Exercise inputs Start Marker
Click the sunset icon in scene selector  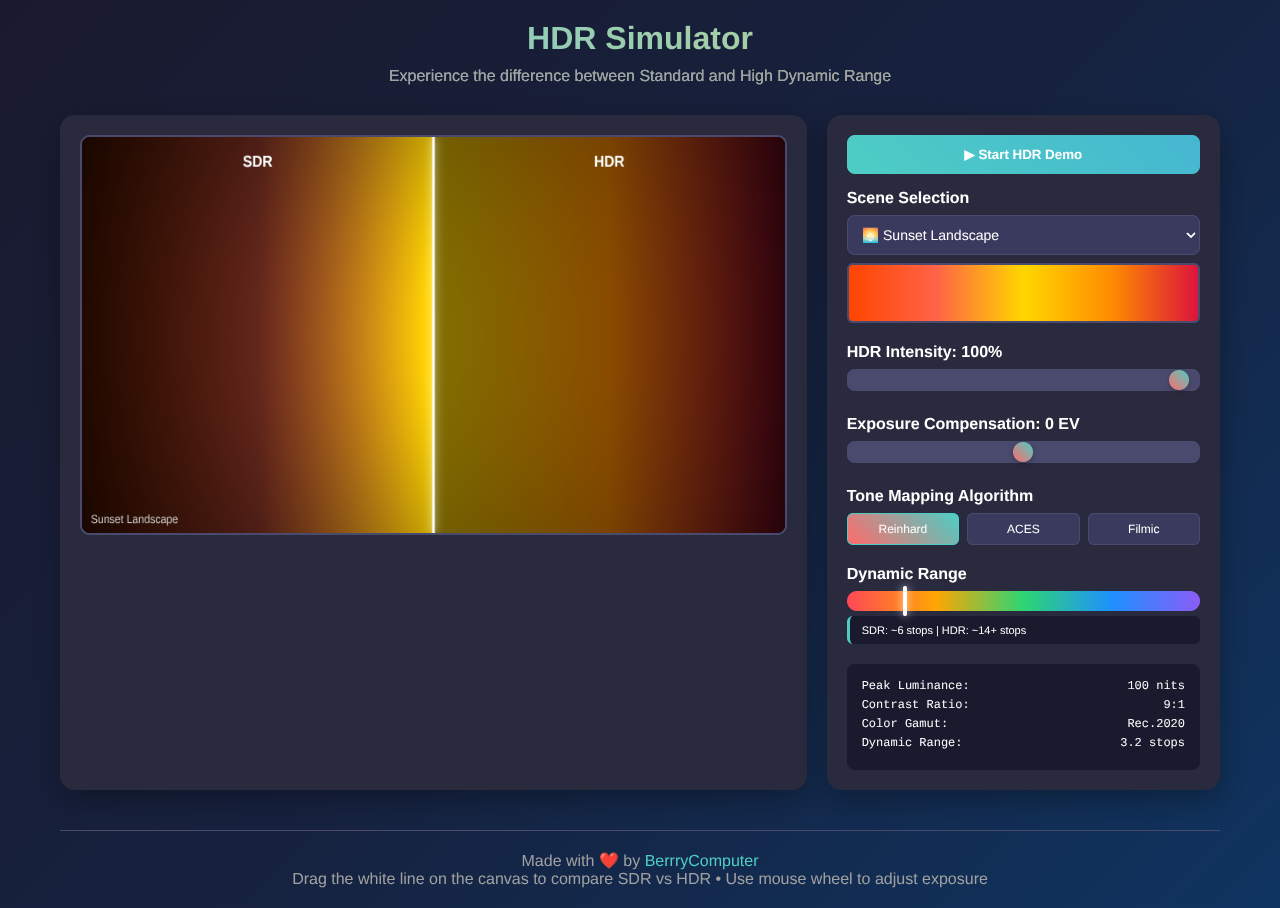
Exercise inputs End Marker
Exercise inputs Start Marker
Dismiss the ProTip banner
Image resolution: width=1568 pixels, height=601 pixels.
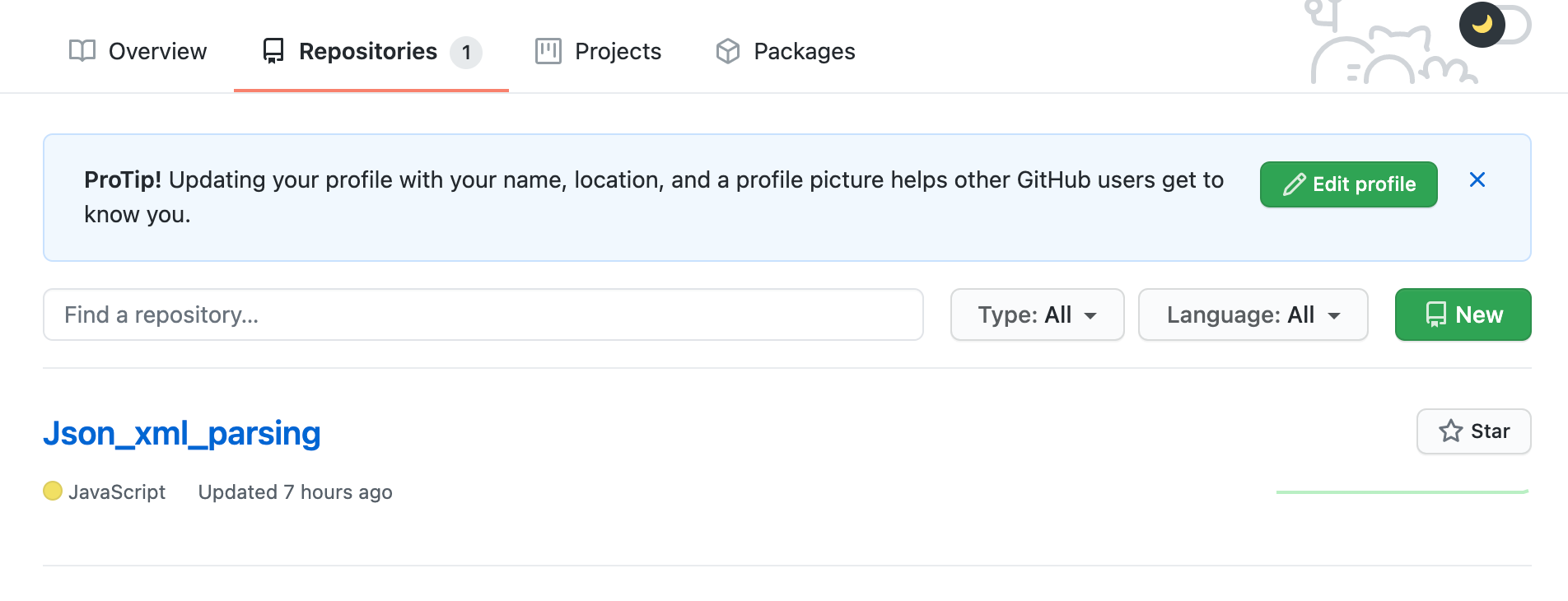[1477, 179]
Exercise inputs End Marker
Exercise inputs Start Marker
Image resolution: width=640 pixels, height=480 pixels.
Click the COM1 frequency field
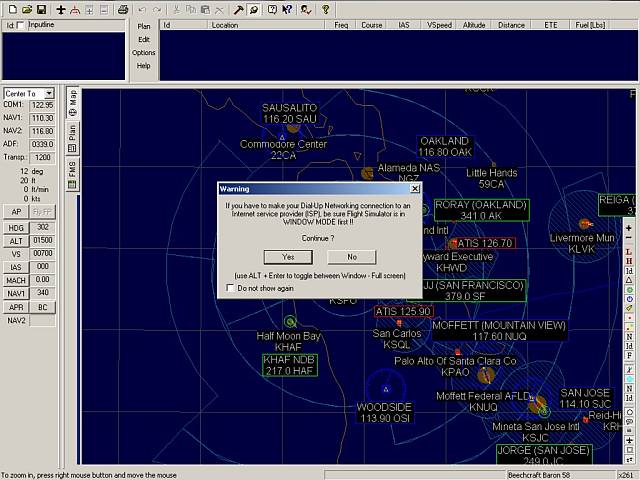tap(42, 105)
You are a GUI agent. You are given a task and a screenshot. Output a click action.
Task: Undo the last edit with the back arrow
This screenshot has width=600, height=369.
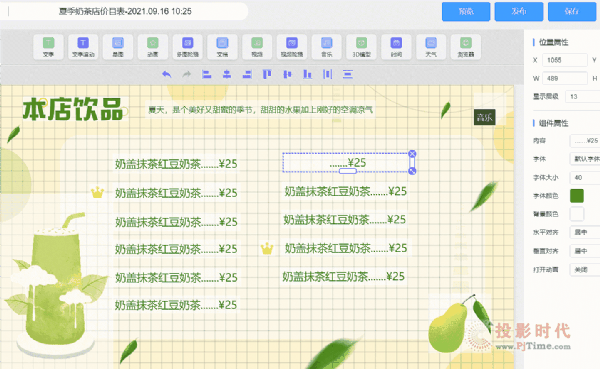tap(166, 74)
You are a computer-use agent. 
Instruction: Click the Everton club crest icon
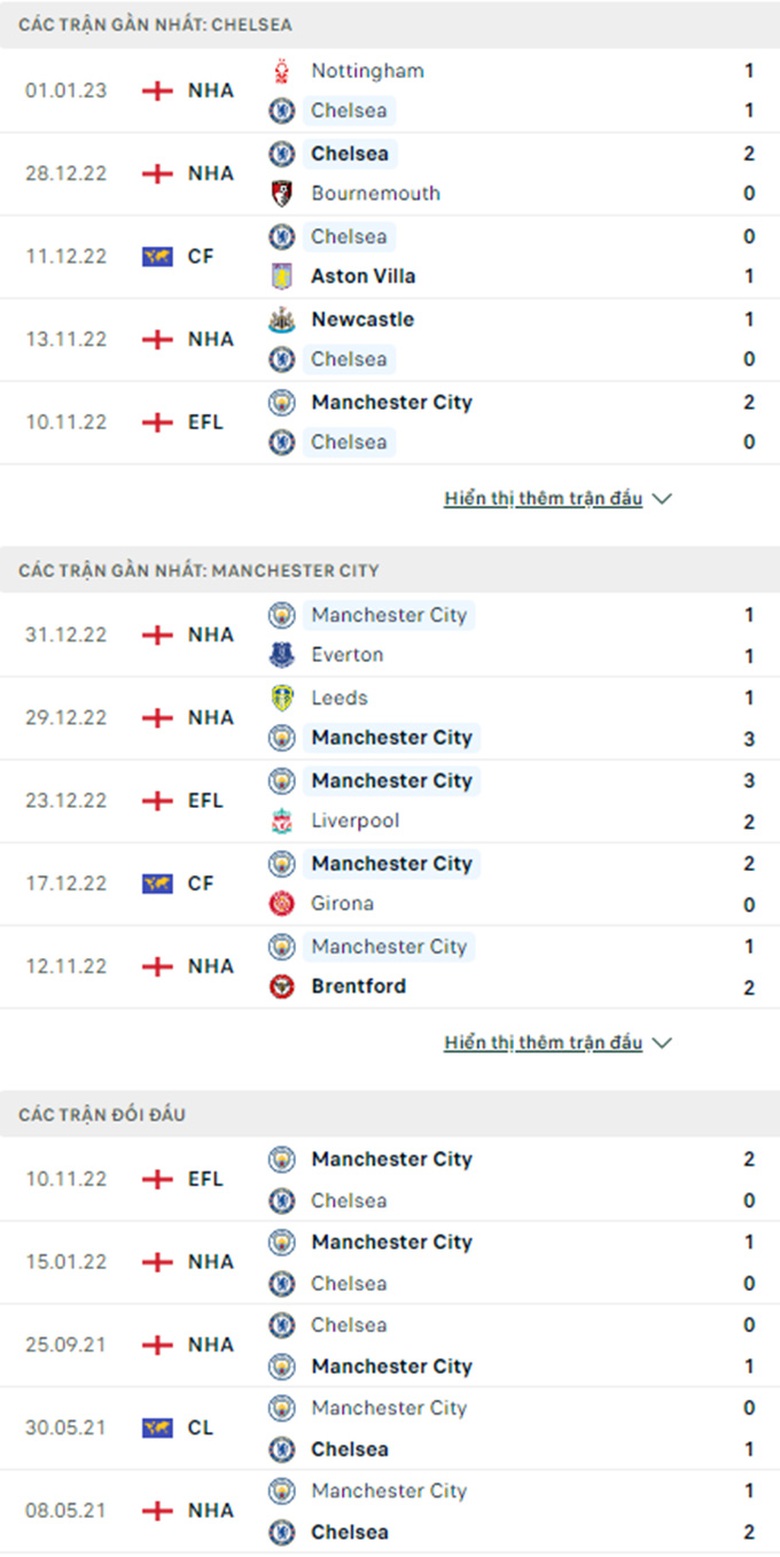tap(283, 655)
Exercise inputs End Marker
### Work order
Search the records for the string "agent" and, wherever a line contains it, please copy that line.

### Your solution
You are a GUI agent. You are given a task and a screenshot. Output a click action.
You are a computer-use agent. 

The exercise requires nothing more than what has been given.